C. The referral call may be placed by the Charge Nurse on the unit in cooperation with the House Supervisor, or the Chief Nursing Officer as applicable. When calling a referral, refer to the Routine Death Notification Guide in order to have appropriate information available. All referrals will be noted on the routine Death Report/Authorization for Release.

PROVIDING THE OPTION OF ORGAN AND TISSUE DONATION

ASH ensures, in collaboration with STA, that the family of each potential donor is informed of its option to donate organs, tissues, or eyes. The individual designated by the hospital to initiate the request to the family must be an organ procurement representative or a designated requester.
NOTE: (1) A designated requester is an individual who has completed a course offered or approved by the OPO and designed in conjunction with the tissue and eye bank community in the methodology of approaching potential donor families and requesting organ or tissue donation.
(2) House Supervisors will be designated requesters at ASH for tissue and organ donation. All requests for organ donation will be made by a STA representative.

A. ORGAN DONATION

B. TISSUE DONATION"

Review of the Policy did not address the OPO providing regularly scheduled training.

Staff #1 and 3 were interviewed on 2-16-2017 about the Organ Procurement policy.

Staff #3 was asked who the contracted Organ Procurement Organization (OPO) was and how a referral was made. Staff #3 state he did not know; and "I would have to refer to the policy." When asked what number to call, Staff #3 stated, "I would have to refer to the policy." Staff #3 was advised that the policy stated the OPO was Southwest Transplant Alliance (STA), but that was not who the hospital was contracted with. Staff #1 stated that STA was their current OPO.

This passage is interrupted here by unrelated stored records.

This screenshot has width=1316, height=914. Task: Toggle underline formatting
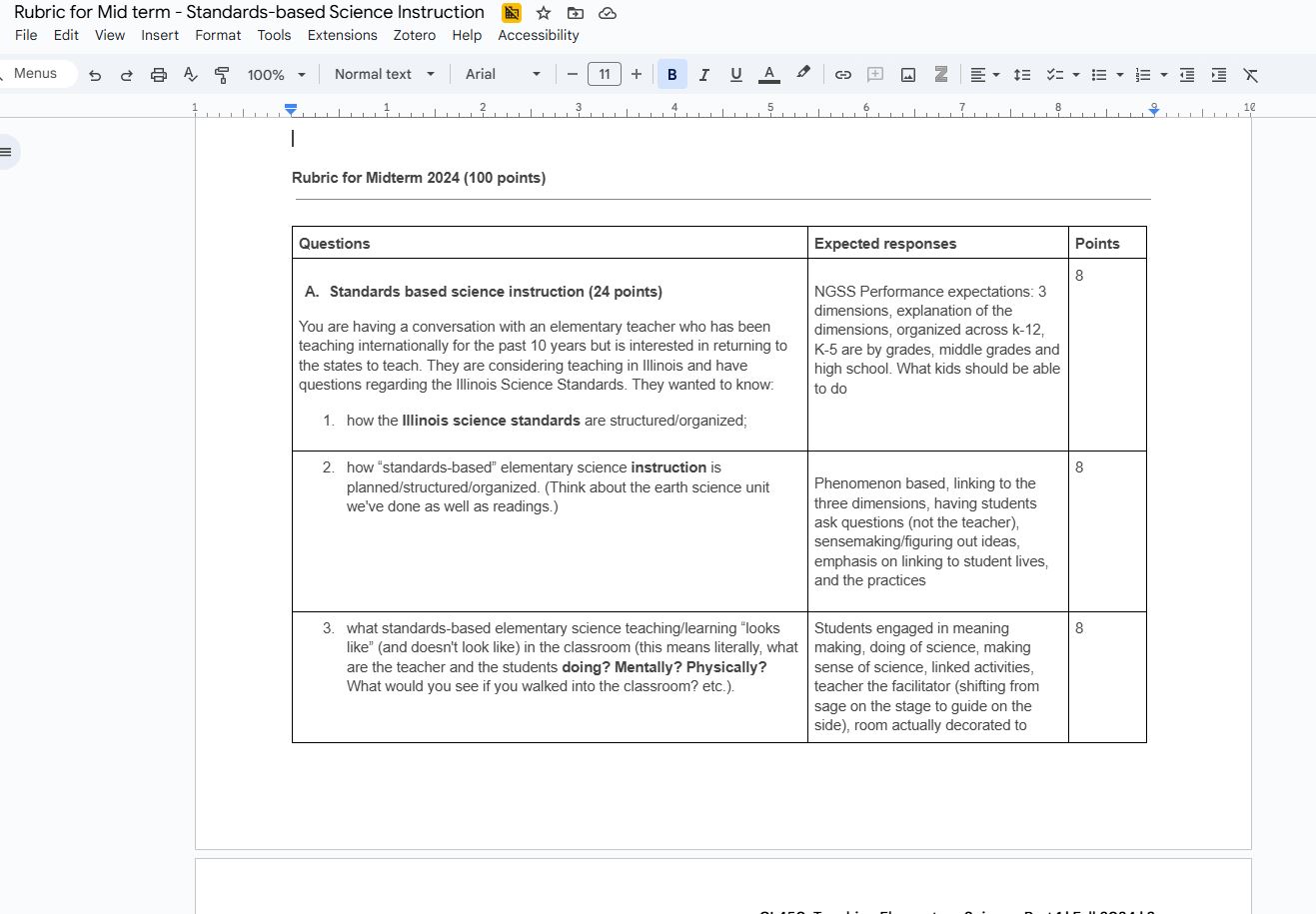point(735,74)
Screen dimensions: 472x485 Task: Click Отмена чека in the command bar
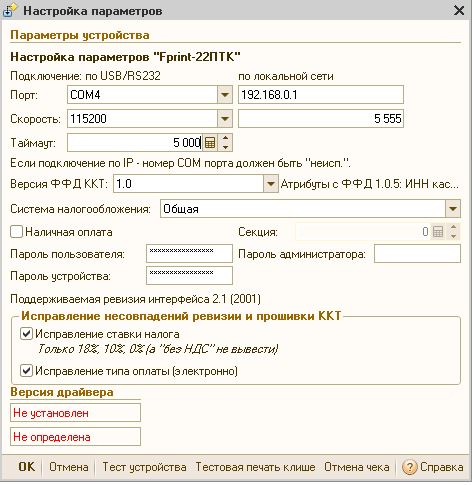click(x=357, y=467)
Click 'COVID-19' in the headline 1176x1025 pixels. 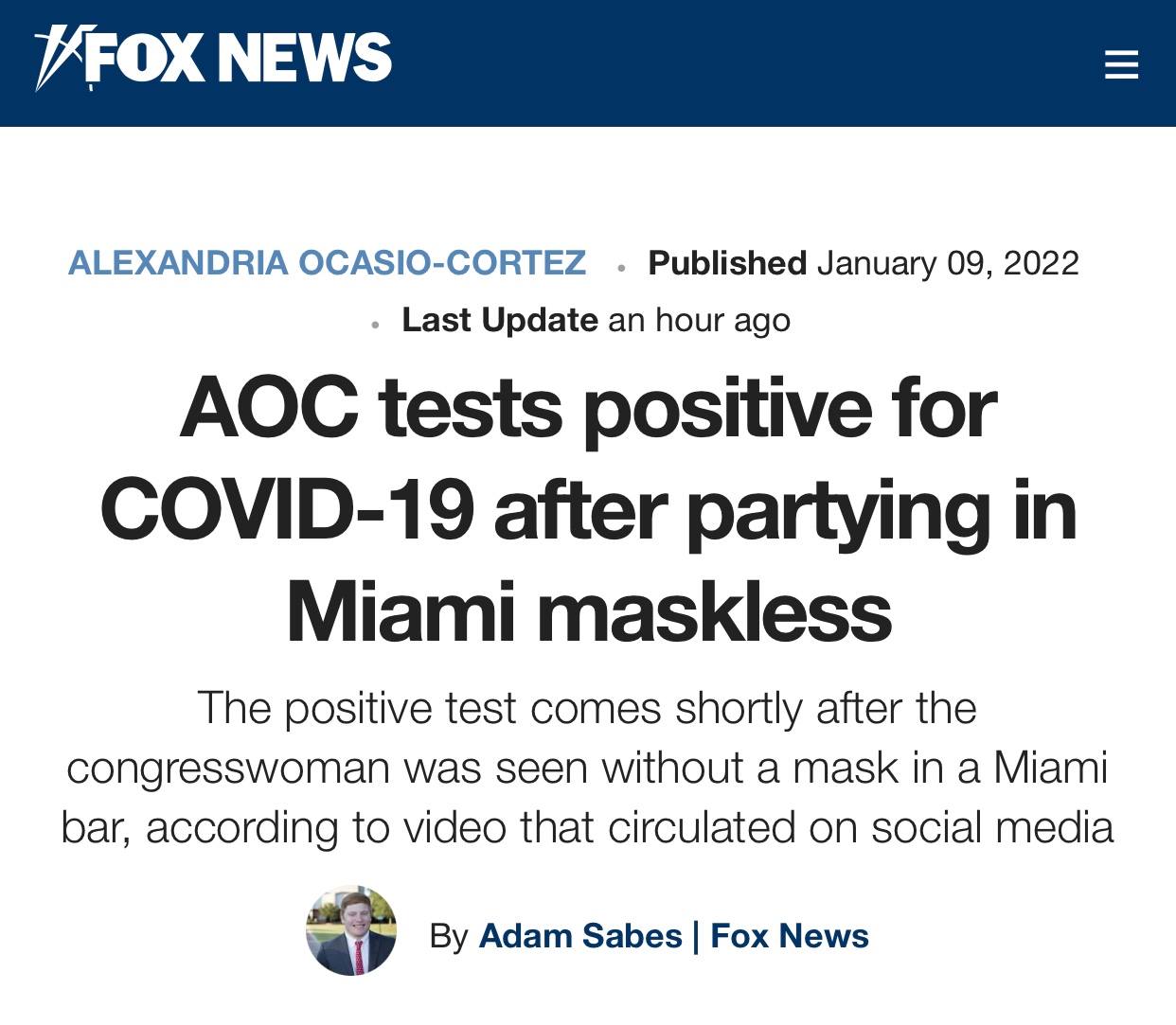point(287,510)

The date of the last review of the policy was 10/2012. A contract was reviewed that showed in 2014 a contract for organ and tissue procurement was executed with The University of Texas Southwestern Medical Center Transplant Services Center (UT Southwestern TSC).

When asked if the OPO ever provided training to the staff, Staff #3 replied, "No." Staff #3 confirmed that the hospital did not provide training on organ and tissue donation.

DIRECTOR OF RESPIRATORY SERVICES

Tag No.: A1153

Based on document review and interview, the facility failed to appoint a physician to serve as the Director of Respiratory Services.


A review of the facility's organizational chart revealed the facility did not have a documented Director of Respiratory Services.


An interview conducted on 2/16/17, with staff #2, confirmed the facility did provide respiratory services but, did not have a Director of Respiratory Services.